→ **WHAT THE TASK ASKS**: Beginning with the line that holds "Click the Cut (Вырезать) scissors icon", copy each line through the end of the material below, exactly and with no pictures.

______________________________

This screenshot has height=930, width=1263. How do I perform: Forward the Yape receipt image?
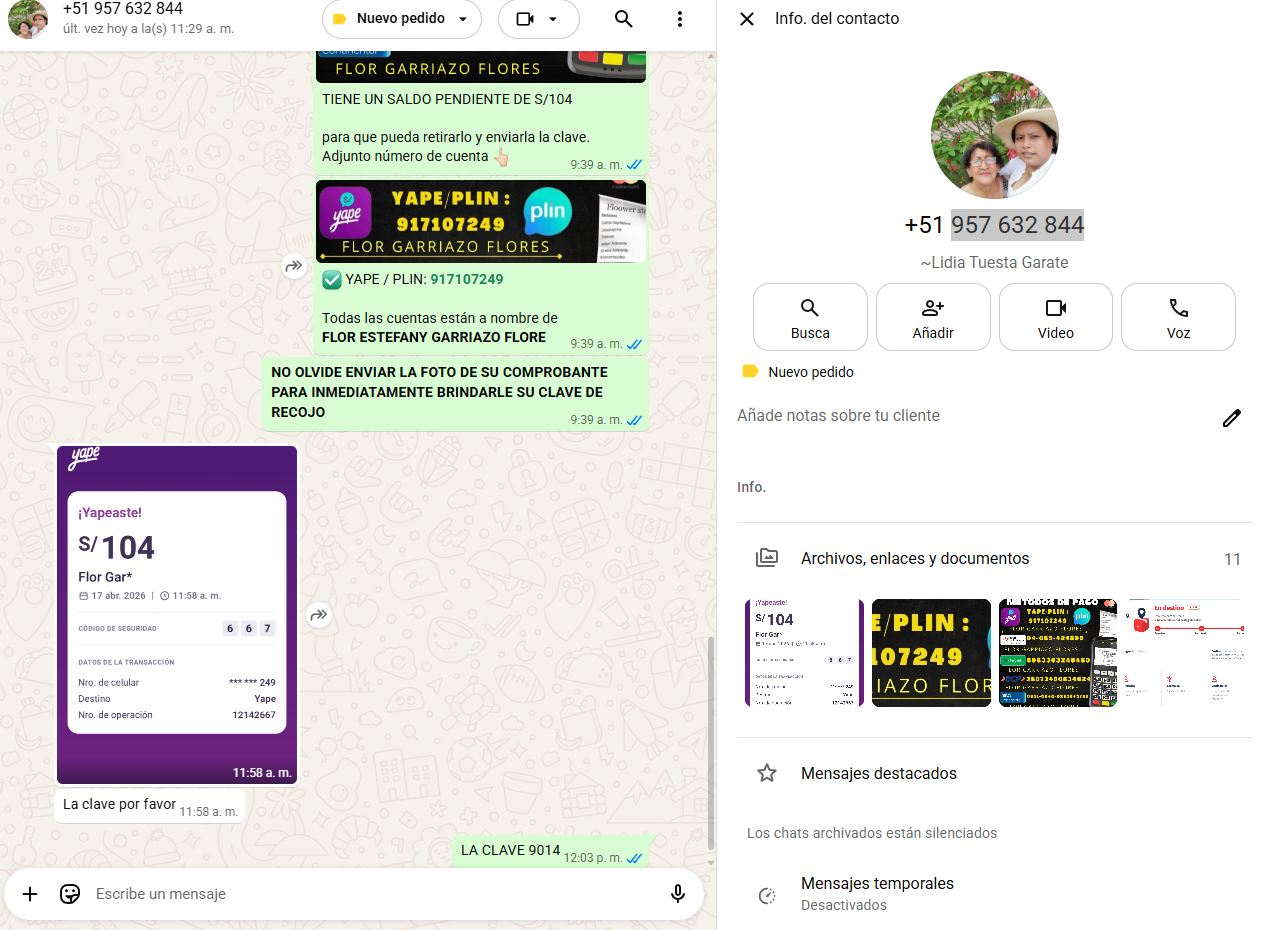coord(319,615)
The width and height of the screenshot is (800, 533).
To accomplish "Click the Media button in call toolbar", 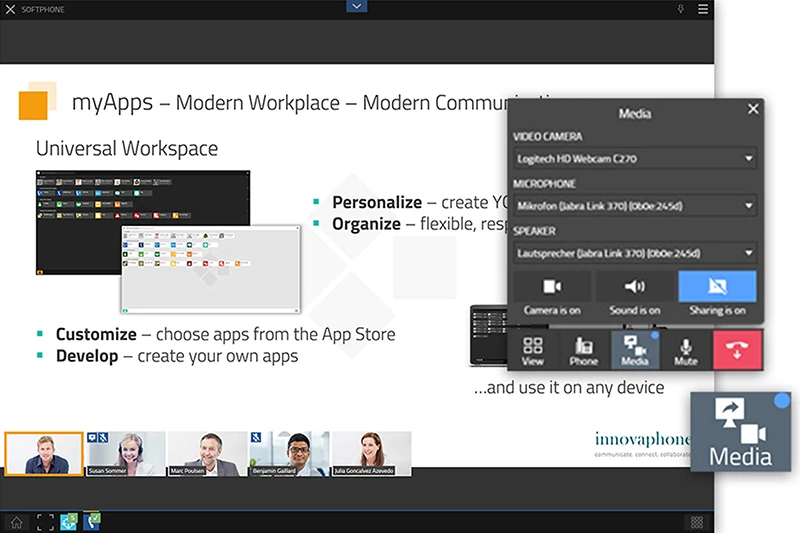I will click(635, 350).
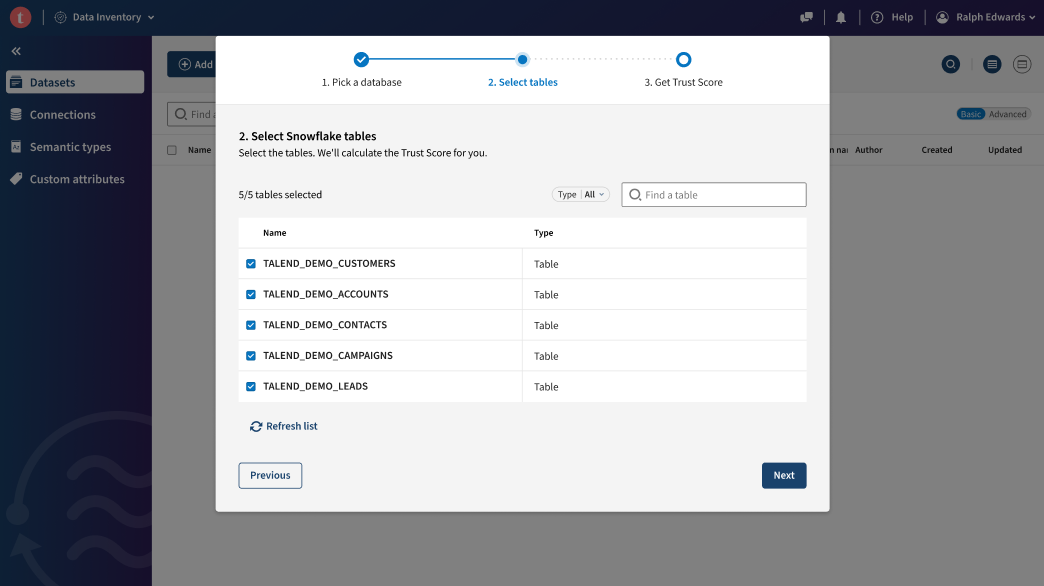1044x586 pixels.
Task: Open the Type All filter dropdown
Action: pos(581,195)
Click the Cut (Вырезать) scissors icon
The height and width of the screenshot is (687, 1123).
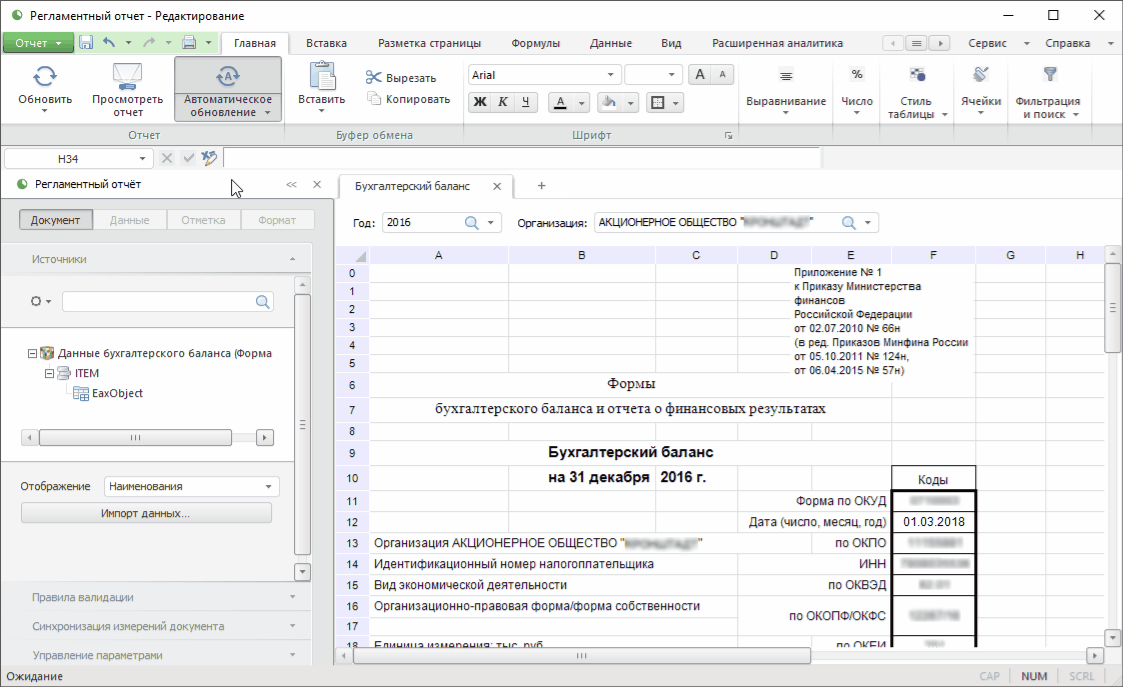pyautogui.click(x=374, y=78)
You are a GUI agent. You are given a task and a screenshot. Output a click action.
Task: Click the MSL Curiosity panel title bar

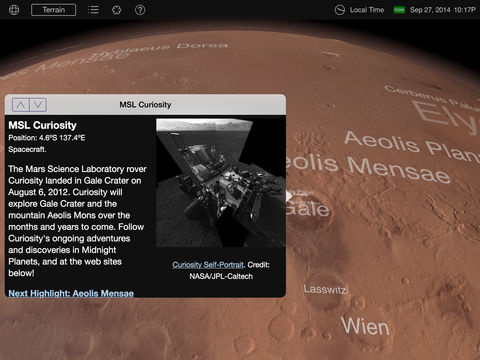145,105
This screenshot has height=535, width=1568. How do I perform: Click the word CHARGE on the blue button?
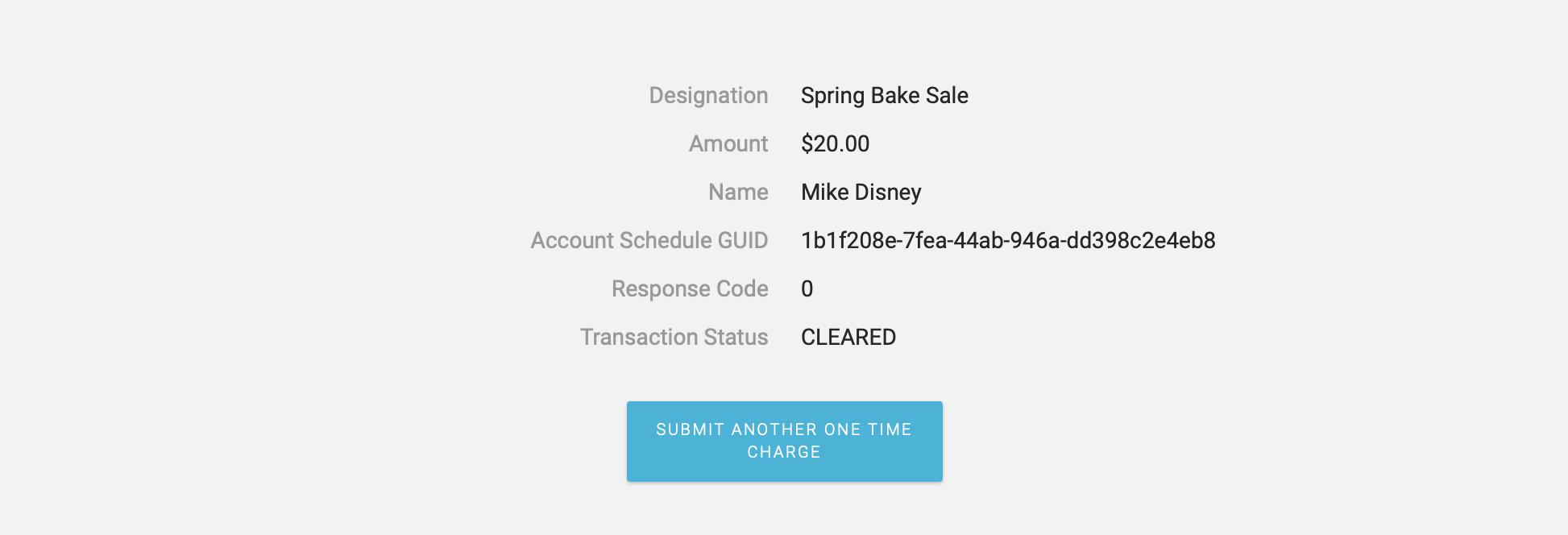click(x=783, y=452)
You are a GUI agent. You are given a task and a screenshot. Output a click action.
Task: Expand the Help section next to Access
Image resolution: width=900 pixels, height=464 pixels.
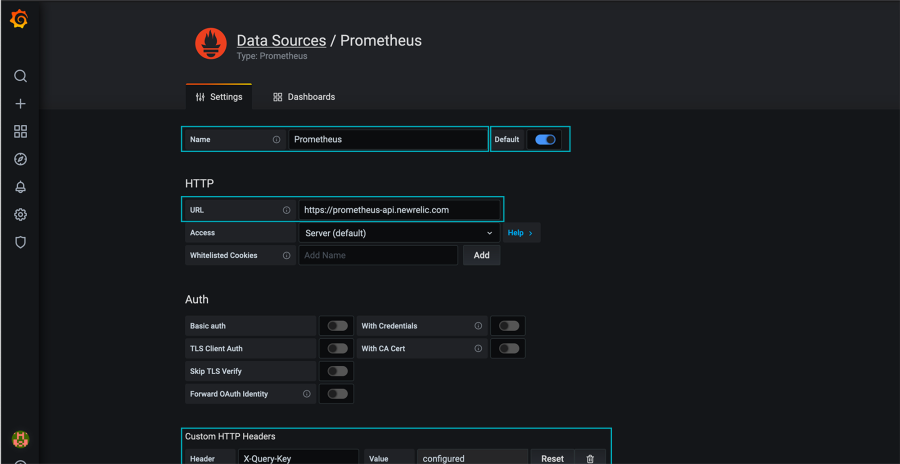[520, 233]
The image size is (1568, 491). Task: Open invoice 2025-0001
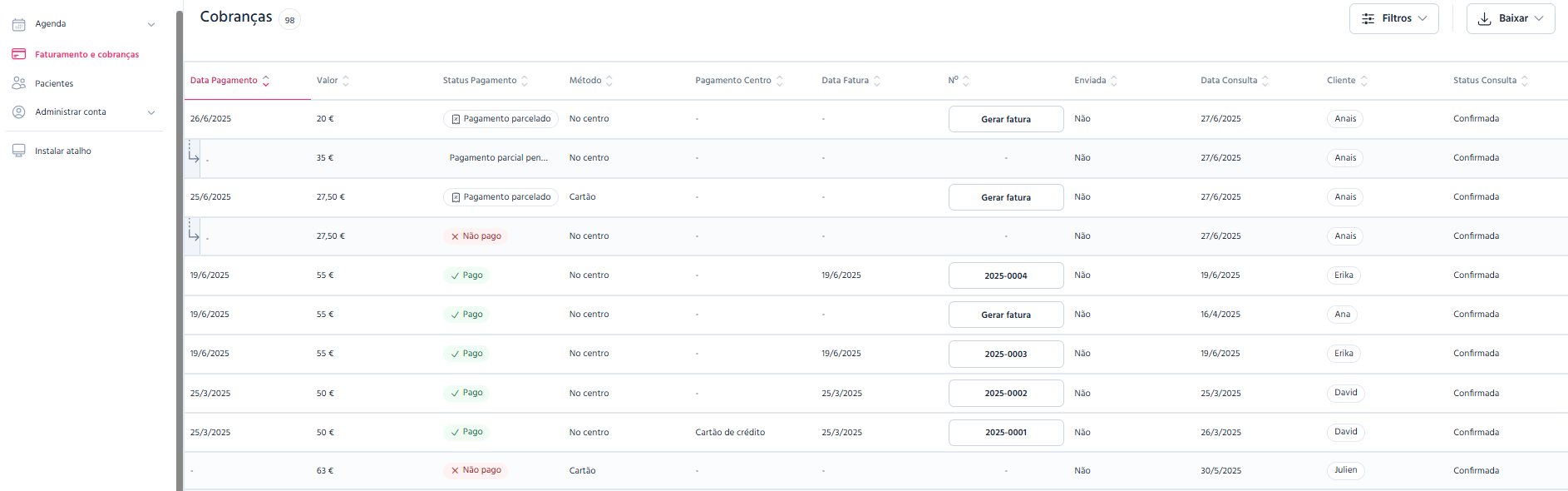(1006, 433)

______________________________

→ **ANSWER FOR THE TASK**:
Click the Cut (Вырезать) scissors icon
The height and width of the screenshot is (687, 1123).
pyautogui.click(x=374, y=78)
You are a GUI agent. You are given a task and a screenshot. Output a click action.
Task: Click the MSL Curiosity panel title bar

145,105
This screenshot has height=535, width=1568. How do I perform: Click the word CHARGE on the blue button?
click(x=783, y=452)
You are a GUI agent. You are given a task and a screenshot. Output a click action.
Task: Expand the Help section next to Access
Image resolution: width=900 pixels, height=464 pixels.
[520, 233]
The image size is (1568, 491). Task: Open invoice 2025-0001
(1006, 433)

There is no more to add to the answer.